今しがた新元号が発表になりました。
令和(れいわ)です。
31年前の昭和64年1月7日午前7時55分、昭和天皇の崩御が生中継で伝えられ、平成という時代になりました。
その前年の秋頃から、昭和天皇のご容態がおもわしくないというニュースが伝えられ、誰もがXデイが近いことを予感し始めていました。
当時、ボクはミキモトの広報におり、2年前の夏に体調不良のニュースが流れた時、直接の上司であった役員とXデイへの対応を決めていました。
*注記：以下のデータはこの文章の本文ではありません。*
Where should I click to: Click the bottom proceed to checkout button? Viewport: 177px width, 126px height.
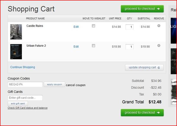[142, 113]
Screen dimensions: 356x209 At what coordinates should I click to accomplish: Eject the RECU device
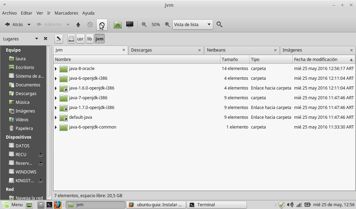(41, 154)
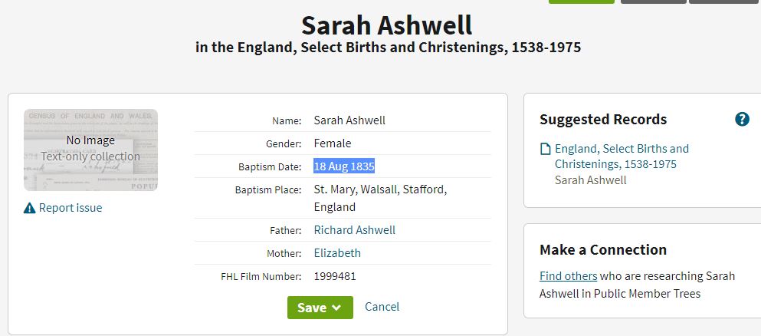Screen dimensions: 761x336
Task: Click the Sarah Ashwell name value
Action: point(349,120)
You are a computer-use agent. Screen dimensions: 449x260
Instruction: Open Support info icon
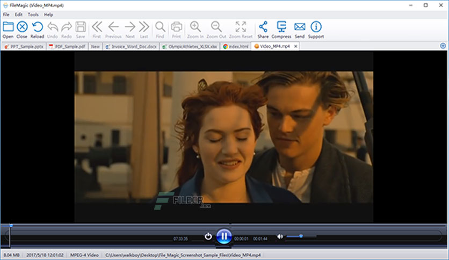(x=316, y=27)
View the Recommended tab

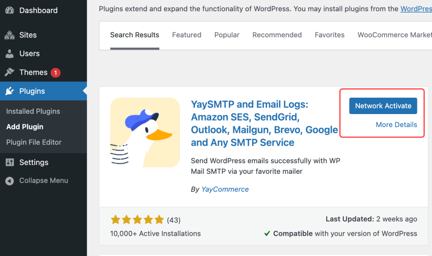(x=277, y=35)
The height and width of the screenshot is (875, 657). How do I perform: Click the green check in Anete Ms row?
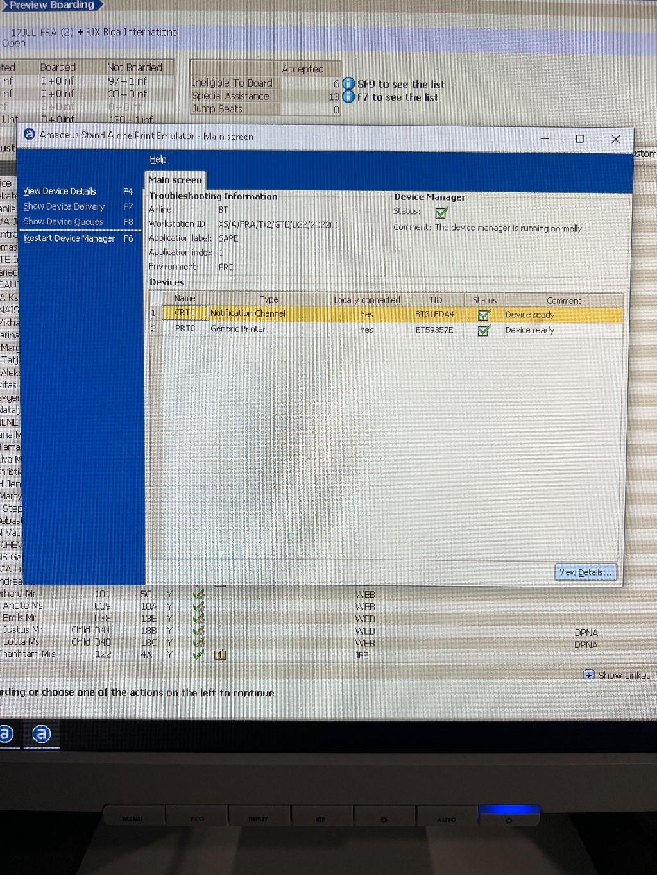pyautogui.click(x=199, y=606)
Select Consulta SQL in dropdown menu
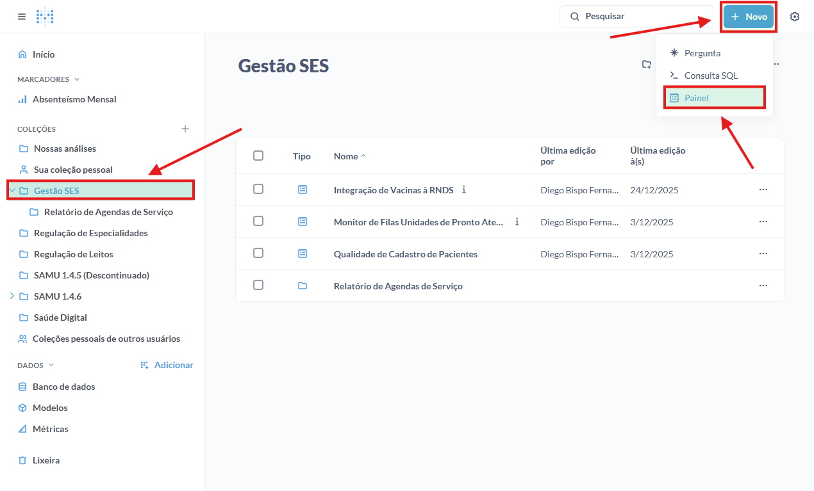Image resolution: width=814 pixels, height=491 pixels. (x=711, y=76)
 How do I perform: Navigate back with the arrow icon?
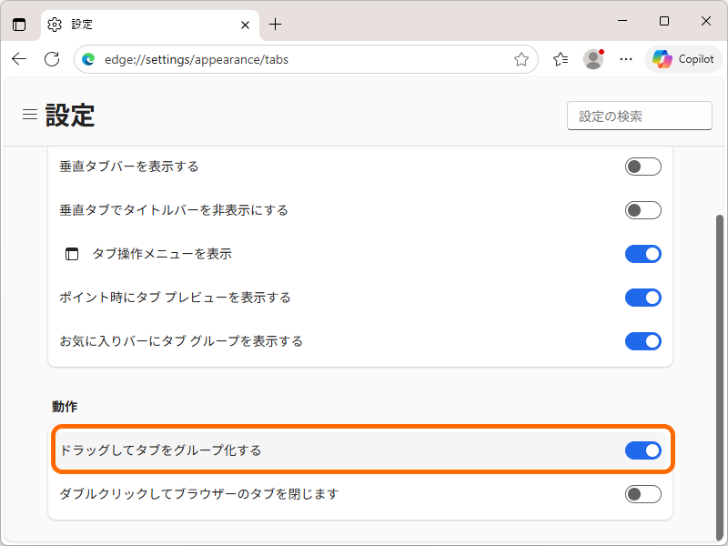pyautogui.click(x=19, y=58)
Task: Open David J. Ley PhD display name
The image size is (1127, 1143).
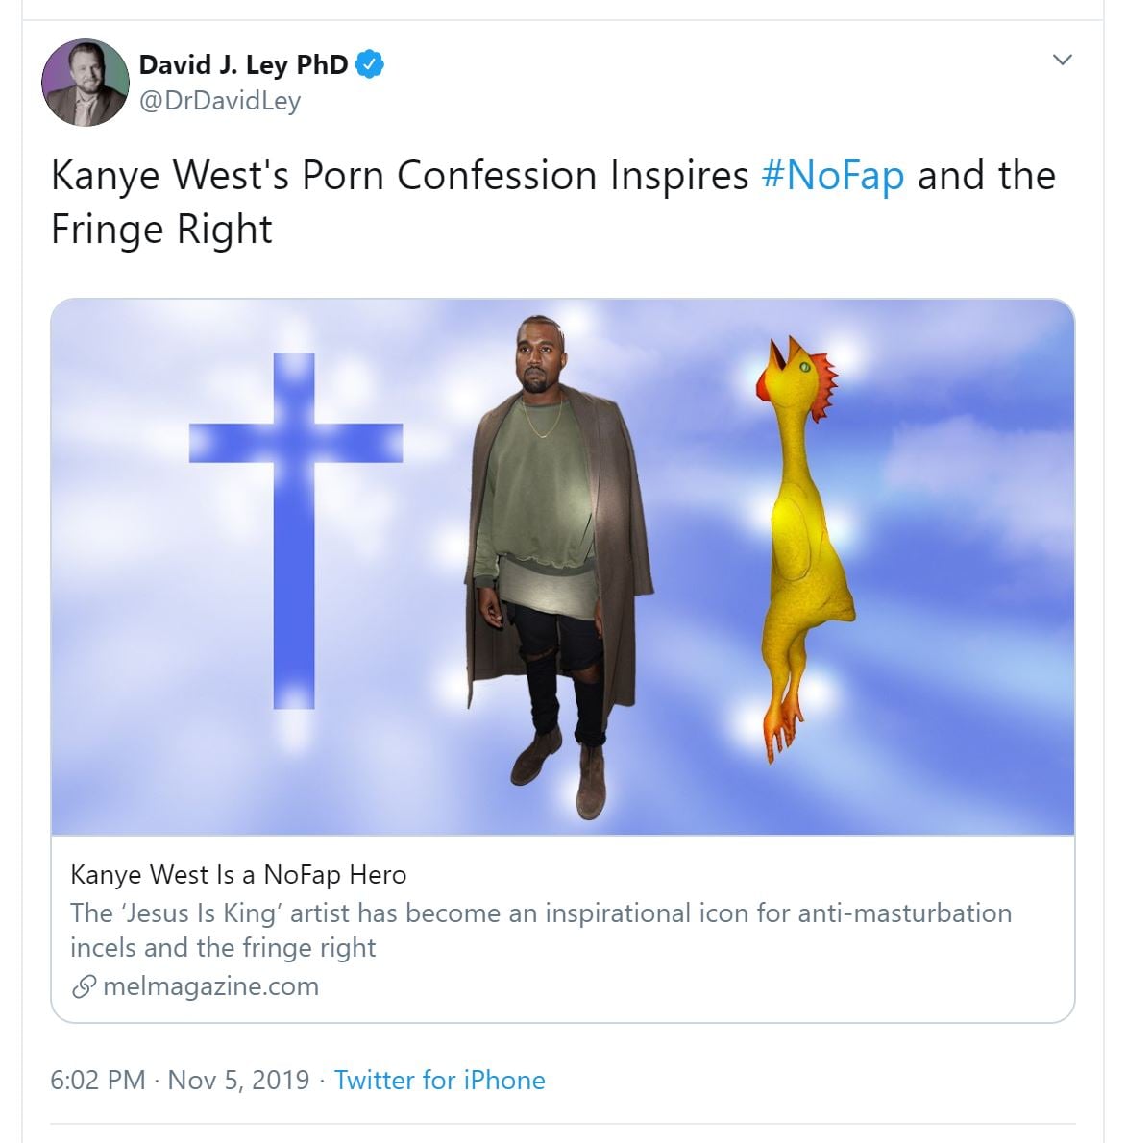Action: pos(243,64)
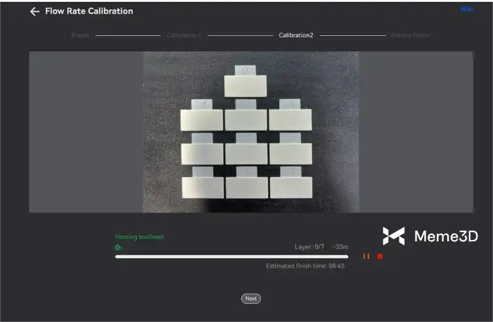Go to the Calibration1 step

184,36
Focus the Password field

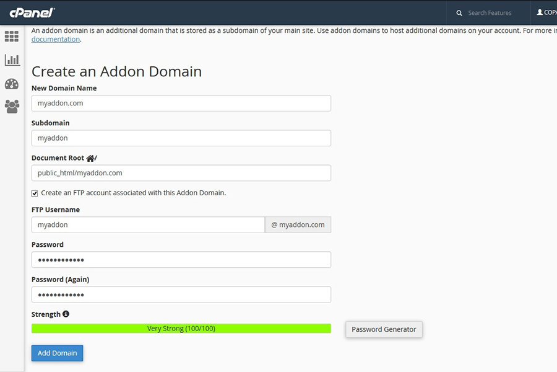[181, 260]
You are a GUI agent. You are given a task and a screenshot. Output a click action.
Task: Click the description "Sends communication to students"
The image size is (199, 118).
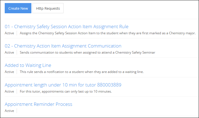(x=87, y=53)
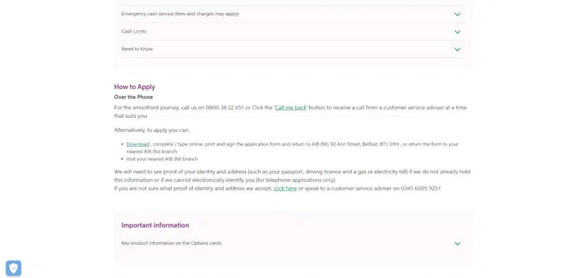Open the Download application form link
The width and height of the screenshot is (582, 278).
137,144
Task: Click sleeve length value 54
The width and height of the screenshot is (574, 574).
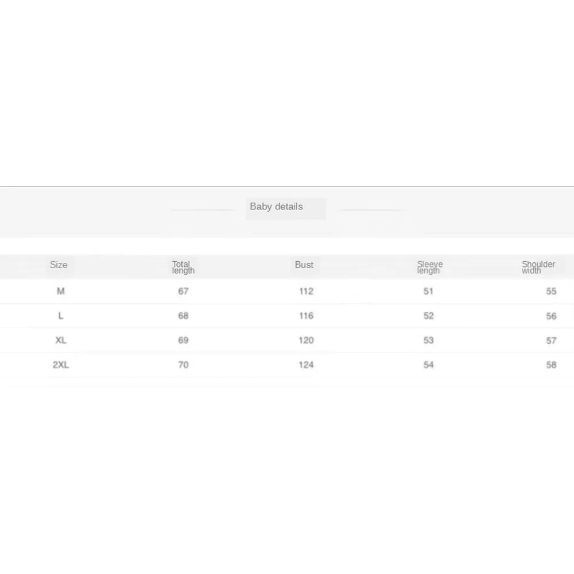Action: (x=429, y=364)
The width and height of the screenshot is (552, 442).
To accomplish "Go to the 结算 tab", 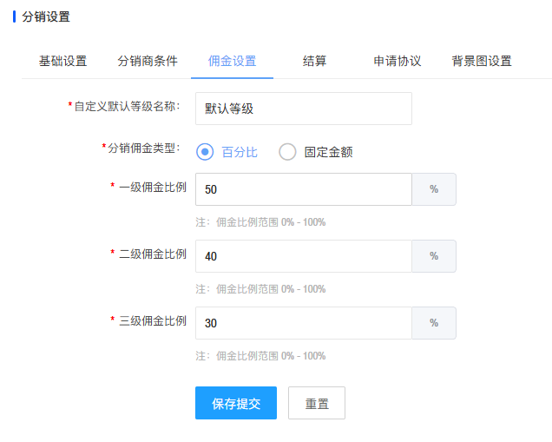I will point(315,61).
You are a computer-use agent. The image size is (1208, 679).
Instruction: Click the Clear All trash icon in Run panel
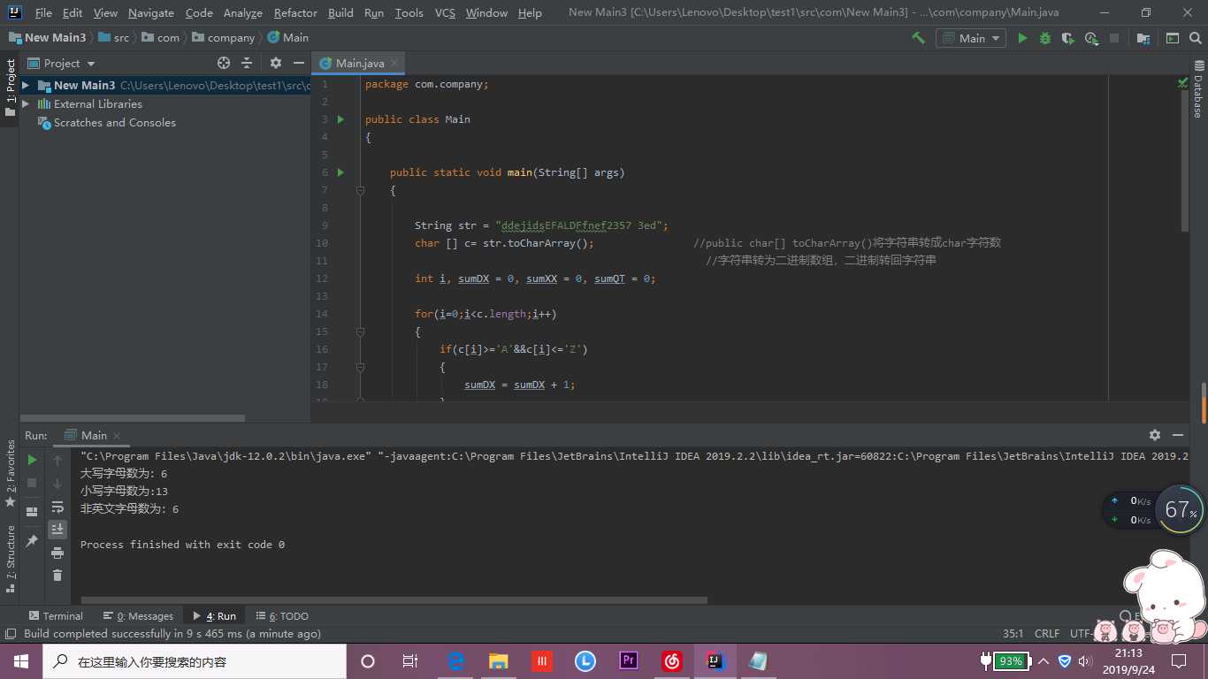coord(57,576)

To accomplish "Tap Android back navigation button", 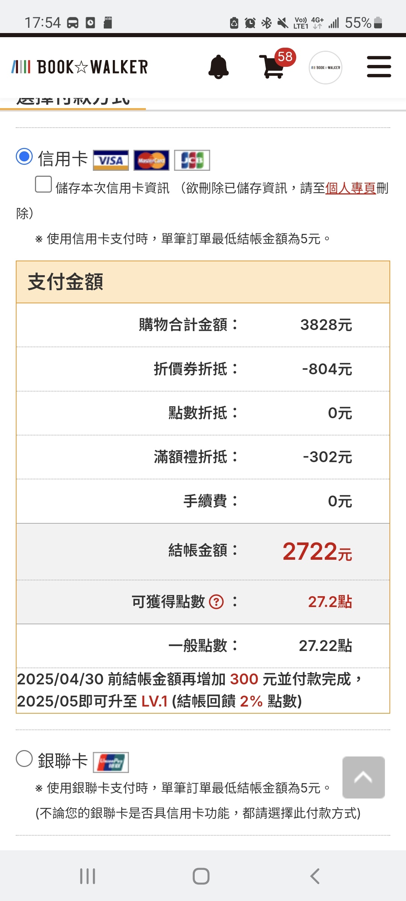I will tap(315, 877).
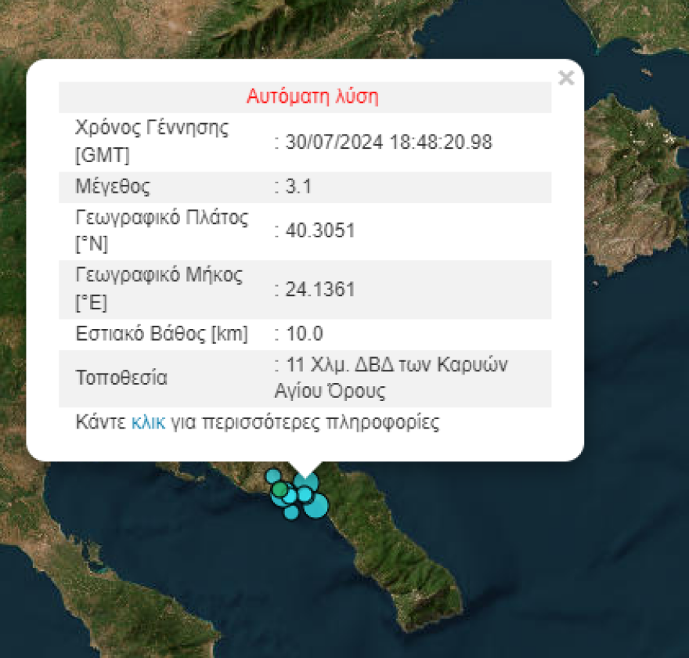Click the longitude value 24.1361
The width and height of the screenshot is (689, 658).
pos(320,290)
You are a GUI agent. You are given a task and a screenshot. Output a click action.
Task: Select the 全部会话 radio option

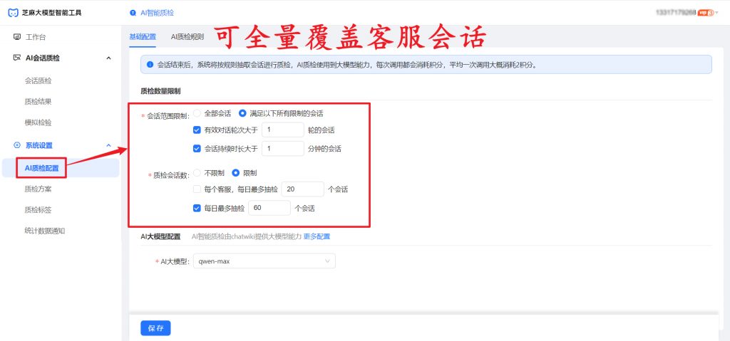197,113
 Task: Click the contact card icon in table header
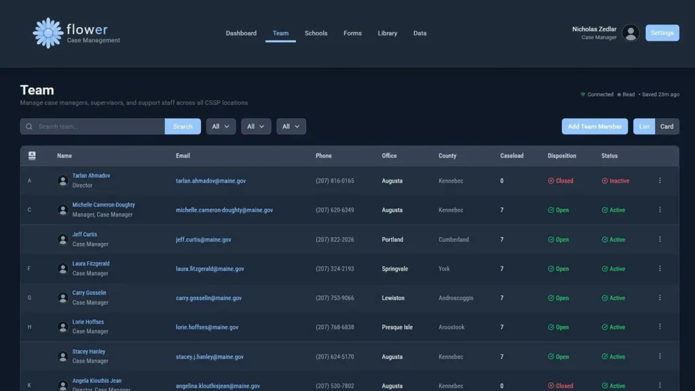32,155
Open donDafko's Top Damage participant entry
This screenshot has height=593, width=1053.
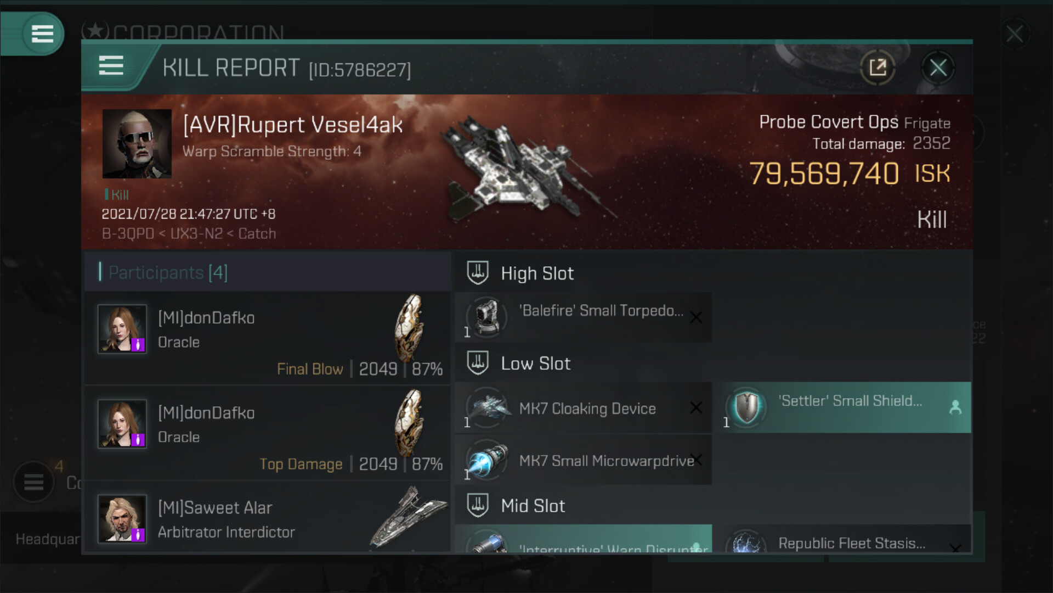[x=268, y=433]
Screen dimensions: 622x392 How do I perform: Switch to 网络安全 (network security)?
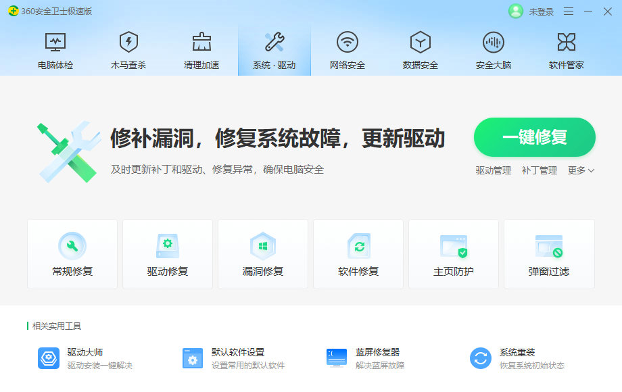pyautogui.click(x=346, y=47)
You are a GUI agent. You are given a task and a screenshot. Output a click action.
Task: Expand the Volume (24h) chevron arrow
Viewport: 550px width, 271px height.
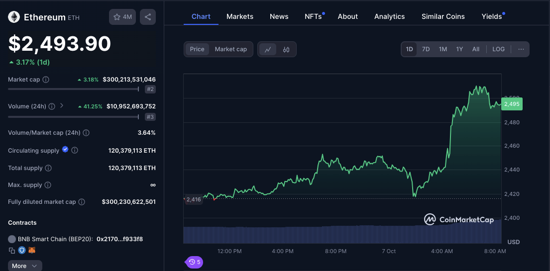pos(62,105)
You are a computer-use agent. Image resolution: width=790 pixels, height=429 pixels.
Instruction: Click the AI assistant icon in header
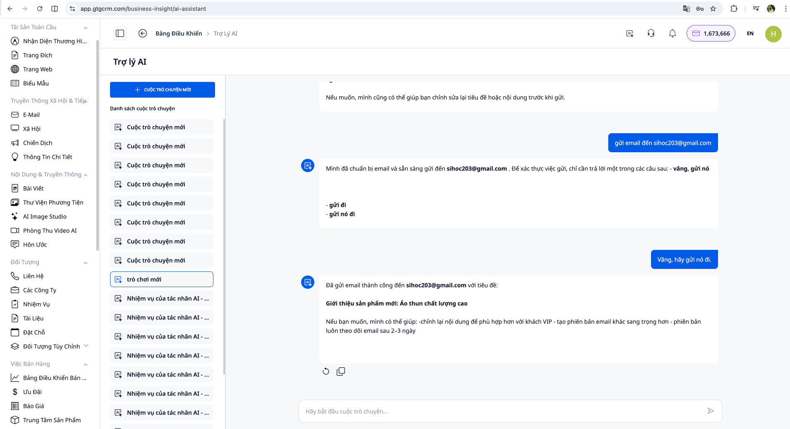click(630, 34)
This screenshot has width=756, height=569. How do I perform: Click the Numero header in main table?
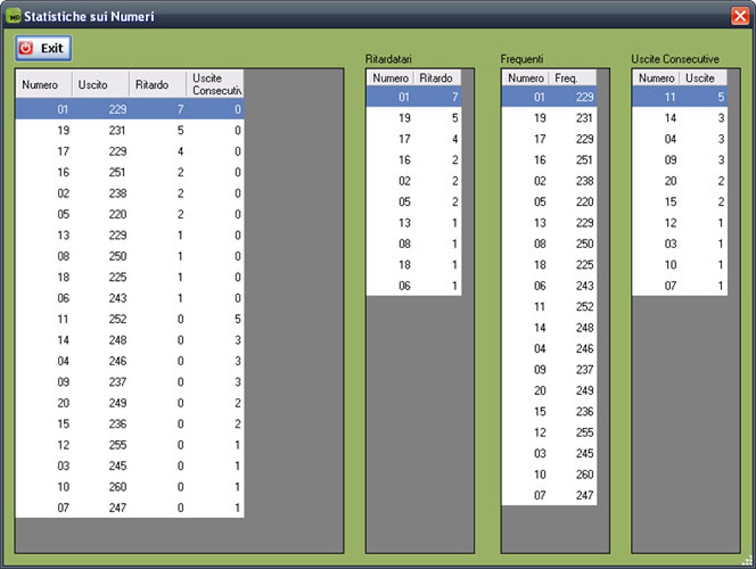click(44, 84)
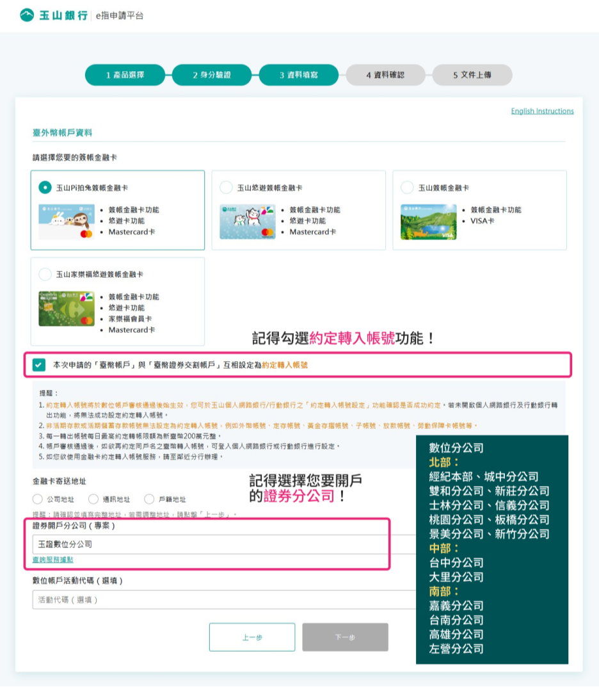Select 玉山Pi拍兔簽帳金融卡 radio button
This screenshot has height=687, width=599.
coord(45,188)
黒御影のミキモト本店の瀟洒なウインドウにあこや真珠を敷きつめ、そこに御真影を置くという、いたってシンプルなデザインでした。しかし問題がありました。既に通信社、新聞社、レンタルポジ、どのメディアも陛下のポジの貸し出しを禁止していました。宮内庁が配布した公式写真ですらです。電通からは「ミキモトさんでもそれだけは・・・」という歯切れの悪い返事しかもらえませんでした。仕方なく書店で売られている皇室関連の書籍から公式写真をとることにしました。書籍の写真は網点画像といって小さな点(ドット)のパターンで印刷されていますので、これを普通の写真のようにするため、現在でいうディスクリーニングという方法でなめらかな階調にしました。そしてフルカラーからモノクロに変換させ、その御真影と敷きつめるあこや真珠を広報専用の金庫に格納したのです。
Xデイの朝、役員をはじめ関係者に連絡を入れたのですが、肝心のディスプレーデザイナーと連絡が取れません。ボクの敬愛する天才・小松良さんです。
困りました。9時過ぎには本店に到着、取りあえず店内のカラフルな花は引っ込め、御真影と真珠を準備して小松さんの到着を祈るような気持ちで待ちました。
恐らく30分くらいして到着したように思いますが、とにかく長く、恨めしい時間でした。
無事作業も終わり、午後には小渕官房長官のあの有名な記者会見で「平成」の新元号が発表されたのです。
あれから31年。
新しい時代に入ろうとしています。